How to estimate the total core hours the task would require when using computing cluster?

Dear All,

How to estimate the total core hours a task would require when configure and use the computing clusters? And how to determine the following parameters?

#SBATCH --nodes
#SBATCH --ntasks
#SBATCH --cpus-per-task
#SBATCH --mem

Thank you.

Ju,

I would read your university’s documentation on how to use Slurm directives. How many nodes and tasks you need will depend entirely on your cluster’s settings and the computational overhead for your simulation. For example, if your jobs requires NODESI * NODESJ * NODESK = 48 cores and your university cluster has 16 cores/node, you would need to set --ntasks=48 and --nodes=3 or more. Some clusters have a testing partition (i.e. --partition=shas-testing) that allows you to run a job for a short period and estimate total time required from that.

I have never set --cpus-per-task or --mem before, I would check and make sure you really need to change these from their defaults.

1 Like

Thank you Julia, I hereby attach the page for how to use SBATCH for SCITAS.

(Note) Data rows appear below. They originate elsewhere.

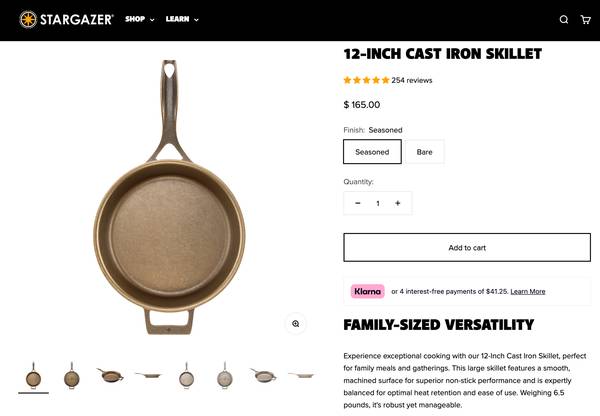Decrease quantity with minus icon
This screenshot has height=416, width=600.
[x=358, y=203]
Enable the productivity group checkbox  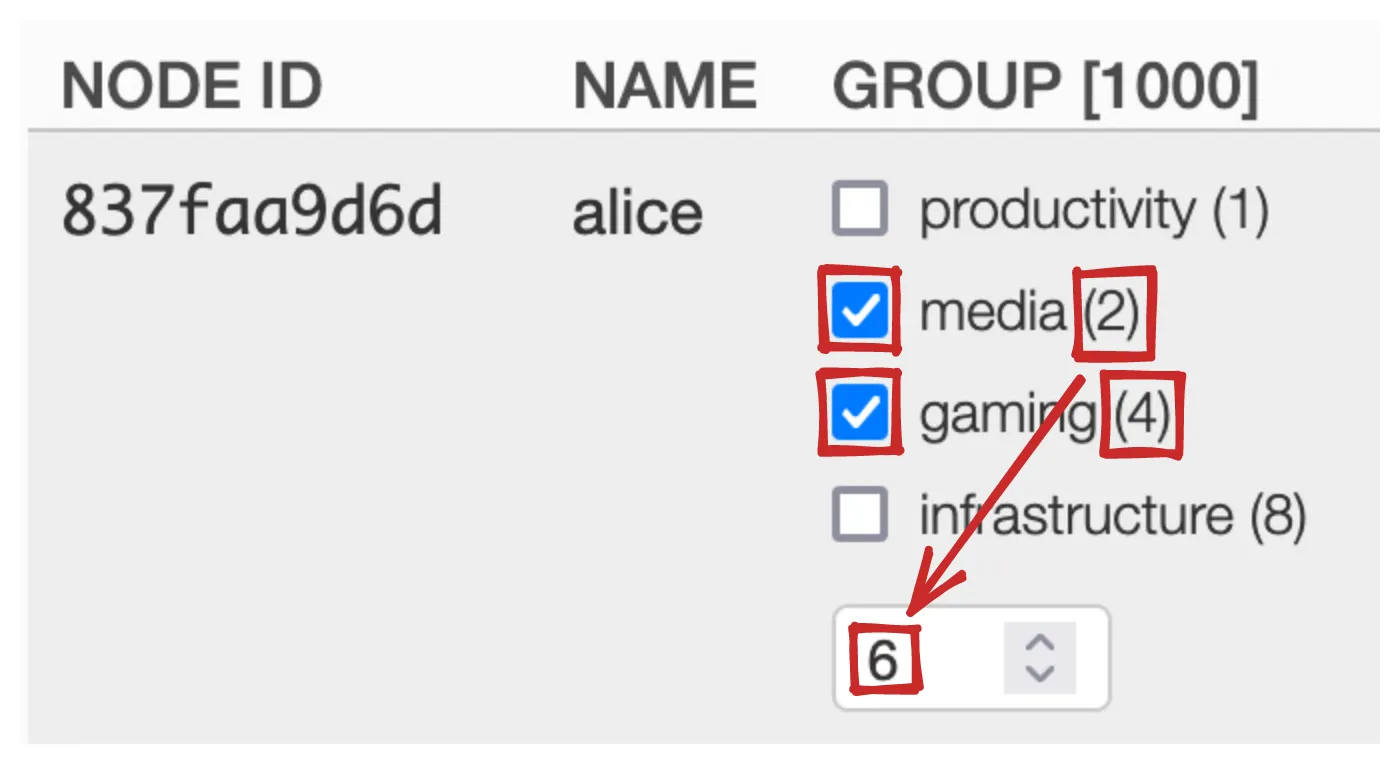tap(859, 209)
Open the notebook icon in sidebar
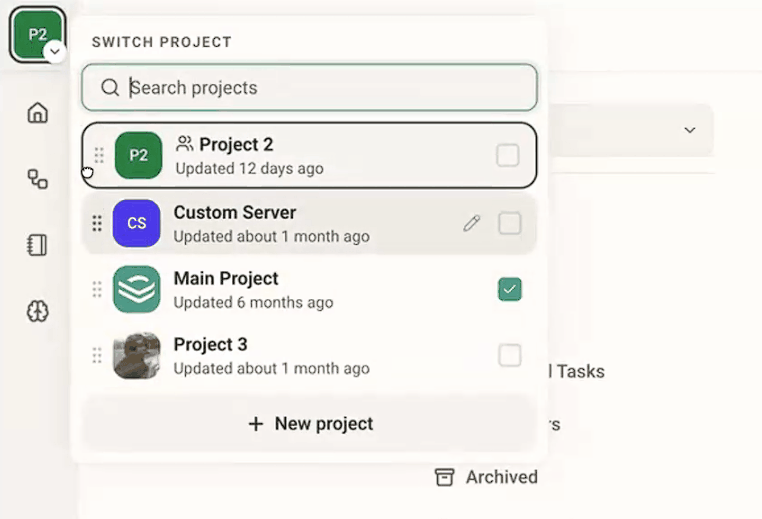762x519 pixels. point(37,245)
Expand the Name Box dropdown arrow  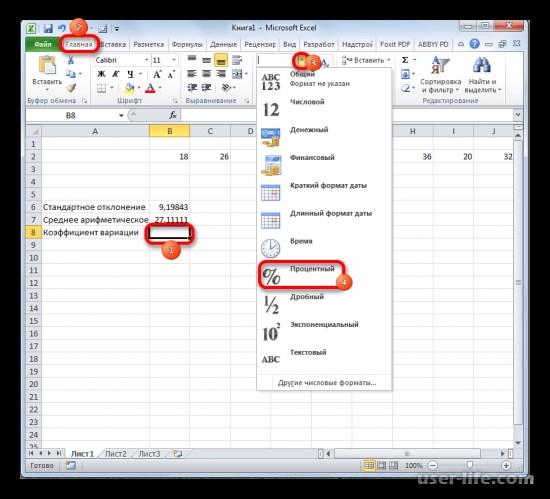point(121,115)
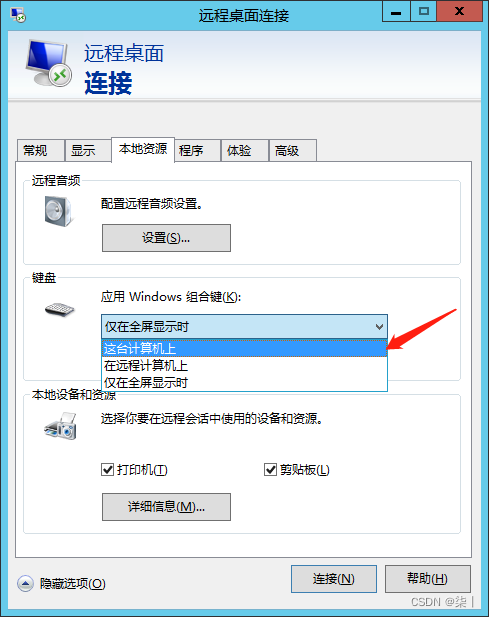Image resolution: width=489 pixels, height=617 pixels.
Task: Choose 在远程计算机上 in the dropdown list
Action: pyautogui.click(x=244, y=366)
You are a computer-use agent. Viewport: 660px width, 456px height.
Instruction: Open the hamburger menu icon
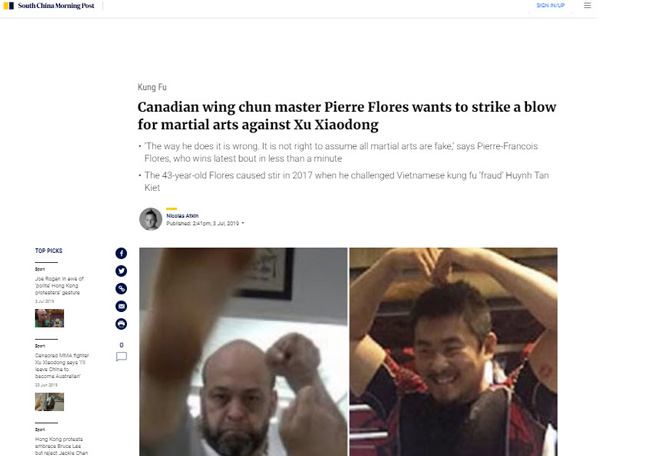[587, 5]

https://scitas-data.epfl.ch/confluence/display/DOC/Using+the+clusters

And I have built DMP and SMP solver for that with command build_mfixsolver [–dmp]/[–smp]. I have tested SMP under Sinteract mode with command OMP_NUM_THREADS=4 ./mfixsolver -f DES_FB1.mfx. I want to know how to use SBATCH to configure DMP/SMP tasks considering the SMP and DMP solvers have been built. Can I directly run commands such as “mpirun -np 4 ./mfixsolver -f DES_FB1.mfx NODESI=2 NODESJ=2” under /home/username for DMP task? How can I combine srun .x with the above tasks? Thank you in advance for your answers. Thank you in advance for your answers.

Ju,

If your cluster documentation does not indicate how many cores/node are on the cluster partition you have access to, you will need to reach out to the research computing staff/cluster admins at your university.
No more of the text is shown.